[Vorliegender Text]
Rechtliche Beurteilung
Zur grundsätzlichen Zulässigkeit des Feststellungsbegehrens wird auf die Begründung des Beschlusses in dieser Rechtssache vom , mit dem ein Antrag auf Aufhebung verschiedener Bestimmungen des BB-PG an den Verfassungsgerichtshof gestellt wurde, verwiesen. Hier ist nur noch festzuhalten, dass nach ständiger Judikatur des Obersten Gerichtshofes, aber auch des Verfassungsgerichtshofes die Dienstvorschriften wie Dienstordnung, Bundesbahnpensionsordnung, Disziplinarordnung und Besoldungsordnung nur Vertragsschablonen darstellen, die mit dem Abschluss der jeweiligen Einzeldienstverträge rechtlich wirksam werden (RIS-Justiz RS0052622; RS0054759; RS0071251; RS0052693; RS0052649; VfSlg 8132). Die im Bundesgesetzblatt kundgemachten Dienstvorschriften hatten demnach keinen normativen Charakter (VfGHSlg 12.313; 14.075; 15.535 ua).
Der im Verleihungsschreiben enthaltene ausdrückliche Hinweis, dass auf das Dienstverhältnis die DO (= Dienstordnung) in ihrer jeweiligen Fassung sowie die sonstigen für die Beamten der Österreichischen Bundesbahnen jeweils geltenden Bestimmungen Anwendung finden, wird durch die widerspruchslose Annahme Inhalt des Arbeitsvertrags (ArbSlg 8580; DRdA 1991, 246; ArbSlg 11.883; RIS-Justiz RS0052618). Der "Änderungsvorbehalt" im Sinne dieser "Jeweilsklausel" wurde vom Obersten Gerichtshof dahin interpretiert, dass davon eine Änderung nach billigem Ermessen erfasst sei, selbst wenn es zu einer
zumutbaren Verschlechterung komme (9 ObA 77/00i = DRdA 2001/28
[Resch] = ZAS 2001/16 [Posch]).
Gegenstand der rechtlichen Überprüfung durch den Obersten Gerichtshof ist im Ergebnis ausschließlich die von den Klägern relevierte Verfassungswidrigkeit des Bundesbahn-Pensionsgesetzes sowie der durch das Pensionsreformgesetz 2001 eingefügten Bestimmungen des § 21 Abs 3a Z 2 und Abs 3b letzter Satz Bundesbahngesetz 1992. Dass gegen die letztgenannten Bestimmungen des BBG keine verfassungsrechtlichen Bedenken bestehen hat der Oberste Gerichtshof bereits in dem wiederholt genannten Beschluss vom ausführlich begründet dargelegt. Sonst relevieren die Kläger im Wesentlichen, dass sie durch die in Rede stehenden Bestimmungen des BB-PG in ihrem verfassungsgesetzlich gewährleisteten Eigentumsrecht nach Art 5 StGG bzw Art 1 1. ZP MRK verletzt worden seien, weil es sich um eine unzulässige Enteignung, zumindest aber um einen unverhältnismäßigen Eigentumseingriff handle.

[Zu erledigende Aufgabe] Gib aus der rechtlichen Beurteilung oben den Abschnitt von „Der im Verleihungsschreiben“ bis einschließlich „ZAS 2001/16 [Posch]).“ Wort für Wort wieder.

[Angezeigte Zeilen]

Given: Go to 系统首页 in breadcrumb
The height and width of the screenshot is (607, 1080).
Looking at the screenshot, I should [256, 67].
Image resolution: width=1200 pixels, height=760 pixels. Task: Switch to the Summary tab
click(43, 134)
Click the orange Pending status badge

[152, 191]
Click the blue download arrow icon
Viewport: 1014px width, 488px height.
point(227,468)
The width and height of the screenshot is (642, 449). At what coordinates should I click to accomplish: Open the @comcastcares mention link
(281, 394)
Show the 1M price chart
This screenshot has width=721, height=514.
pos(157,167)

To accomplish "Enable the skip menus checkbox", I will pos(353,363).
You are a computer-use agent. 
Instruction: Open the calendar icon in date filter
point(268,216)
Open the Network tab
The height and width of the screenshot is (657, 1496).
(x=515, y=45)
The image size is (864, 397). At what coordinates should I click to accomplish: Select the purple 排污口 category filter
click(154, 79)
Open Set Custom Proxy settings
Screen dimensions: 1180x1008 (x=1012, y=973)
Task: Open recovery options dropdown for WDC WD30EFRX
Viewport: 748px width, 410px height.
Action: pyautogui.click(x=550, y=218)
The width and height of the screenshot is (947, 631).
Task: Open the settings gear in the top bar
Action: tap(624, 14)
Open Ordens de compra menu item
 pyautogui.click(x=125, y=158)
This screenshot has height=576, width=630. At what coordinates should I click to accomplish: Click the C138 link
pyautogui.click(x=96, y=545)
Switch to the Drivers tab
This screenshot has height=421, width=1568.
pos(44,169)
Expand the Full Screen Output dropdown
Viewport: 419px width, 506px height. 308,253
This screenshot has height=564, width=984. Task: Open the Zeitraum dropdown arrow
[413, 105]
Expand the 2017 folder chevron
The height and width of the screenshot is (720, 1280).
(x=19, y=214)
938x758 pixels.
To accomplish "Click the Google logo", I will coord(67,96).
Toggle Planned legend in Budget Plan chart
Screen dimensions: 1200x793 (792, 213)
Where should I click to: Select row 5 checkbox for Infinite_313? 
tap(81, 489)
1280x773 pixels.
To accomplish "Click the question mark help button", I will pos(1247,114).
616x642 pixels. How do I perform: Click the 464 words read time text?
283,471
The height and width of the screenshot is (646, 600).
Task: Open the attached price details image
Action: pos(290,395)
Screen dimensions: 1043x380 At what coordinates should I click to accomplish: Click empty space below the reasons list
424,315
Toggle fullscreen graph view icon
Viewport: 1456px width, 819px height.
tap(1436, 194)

[Antwort zur Aufgabe]
Der im Verleihungsschreiben enthaltene ausdrückliche Hinweis, dass auf das Dienstverhältnis die DO (= Dienstordnung) in ihrer jeweiligen Fassung sowie die sonstigen für die Beamten der Österreichischen Bundesbahnen jeweils geltenden Bestimmungen Anwendung finden, wird durch die widerspruchslose Annahme Inhalt des Arbeitsvertrags (ArbSlg 8580; DRdA 1991, 246; ArbSlg 11.883; RIS-Justiz RS0052618). Der "Änderungsvorbehalt" im Sinne dieser "Jeweilsklausel" wurde vom Obersten Gerichtshof dahin interpretiert, dass davon eine Änderung nach billigem Ermessen erfasst sei, selbst wenn es zu einer
zumutbaren Verschlechterung komme (9 ObA 77/00i = DRdA 2001/28
[Resch] = ZAS 2001/16 [Posch]).